Mixed Heights

You know how you go to a fair or a carnival or whatever and there is a rock climbing wall and an extremely long line and you don’t want to stand in line for 16 hours so you tell your kids, “We’re not going to stand in line for this climbing wall, but there is a climbing gym in town and I promise I will take you there soon, okay?” And, then, for the next two years, they’re all, “When are we going to go rock climbing?” and you finally have to step up and actually take them?

^ That.

I found a local rock climbing gym called Earth Treks and discovered that they had a Friday night climbing class for kids. I was really glad to find this because it meant that I didn’t have to figure out how to help my kids climb myself, because that seemed like a lot of work that, frankly, I wasn’t capable of. Outsourcing the climbing instruction seemed like just the thing.

Our climbing date was this week and we headed out, two-thirds of my climbers excited to be going. It turns out that Quinn was worried about falling, so once I told him he’d be in a harness and totally safe, he felt a little better. Then, when we got to the gym and he saw all the climbing walls, he freaked out and started yelling about wanting to climb the really tall walls.

So then three out of three were excited.

This was shaping up to be a really positive thing. We found the right wall section and met our staffers. Early arriving kids got to traverse around the bottom section of the rock wall and all three of my kids were thrilled.


Witness: An actual smile.

The problem—and you know there was one—is that the class wasn’t all that well organized. This particular class was over its limit also, meaning there were 12 kids, instead of ten. Plus, two out of the three instructors weren’t very organized with their lines, meaning pushy kids were allowed to cut.

Exercise requirements
1: Please rewrite the paragraph of the rock climbing post that begins "I found a local rock climbing gym" in a shorter form, keeping its main facts.
2: Rewrite the rock climbing post from "Witness: An actual" up to and including "allowed to cut.", with "instructors" changed to "coaches".

Provided material
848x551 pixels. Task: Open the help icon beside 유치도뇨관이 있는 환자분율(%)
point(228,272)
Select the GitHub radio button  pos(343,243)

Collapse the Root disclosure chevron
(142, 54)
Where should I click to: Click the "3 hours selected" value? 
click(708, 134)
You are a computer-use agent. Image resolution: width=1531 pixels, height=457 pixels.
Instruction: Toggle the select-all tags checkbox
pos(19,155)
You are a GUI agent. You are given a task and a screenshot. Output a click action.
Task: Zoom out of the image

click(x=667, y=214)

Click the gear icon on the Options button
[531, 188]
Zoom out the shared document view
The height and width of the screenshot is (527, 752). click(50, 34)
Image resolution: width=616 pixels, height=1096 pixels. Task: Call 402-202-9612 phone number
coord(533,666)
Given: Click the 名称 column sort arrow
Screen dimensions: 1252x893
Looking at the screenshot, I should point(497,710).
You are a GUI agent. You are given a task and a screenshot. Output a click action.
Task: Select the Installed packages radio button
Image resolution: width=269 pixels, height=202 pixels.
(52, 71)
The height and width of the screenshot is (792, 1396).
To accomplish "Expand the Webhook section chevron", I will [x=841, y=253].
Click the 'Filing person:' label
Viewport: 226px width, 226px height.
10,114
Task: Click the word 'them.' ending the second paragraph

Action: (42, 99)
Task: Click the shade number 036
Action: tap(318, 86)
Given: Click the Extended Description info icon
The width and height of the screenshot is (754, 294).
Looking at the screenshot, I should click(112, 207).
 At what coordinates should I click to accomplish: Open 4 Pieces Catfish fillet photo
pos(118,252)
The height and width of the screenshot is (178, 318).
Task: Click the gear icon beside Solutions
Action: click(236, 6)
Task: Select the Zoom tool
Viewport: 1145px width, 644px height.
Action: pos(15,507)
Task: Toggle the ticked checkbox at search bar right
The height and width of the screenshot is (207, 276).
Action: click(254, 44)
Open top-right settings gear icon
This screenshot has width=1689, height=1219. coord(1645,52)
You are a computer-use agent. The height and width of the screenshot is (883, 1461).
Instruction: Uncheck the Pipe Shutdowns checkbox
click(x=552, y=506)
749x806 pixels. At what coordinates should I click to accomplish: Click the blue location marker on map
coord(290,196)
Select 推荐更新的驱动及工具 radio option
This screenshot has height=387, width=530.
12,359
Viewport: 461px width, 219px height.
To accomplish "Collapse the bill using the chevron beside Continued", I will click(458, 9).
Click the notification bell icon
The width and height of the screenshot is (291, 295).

Solutions for each task
1: I found Earth Treks, a local rock climbing gym with a Friday night climbing class for kids. I was glad to hand off the instruction, since teaching my kids to climb myself seemed like more work than I could manage.

2:
Witness: An actual smile.

The problem—and you know there was one—is that the class wasn’t all that well organized. This particular class was over its limit also, meaning there were 12 kids, instead of ten. Plus, two out of the three coaches weren’t very organized with their lines, meaning pushy kids were allowed to cut.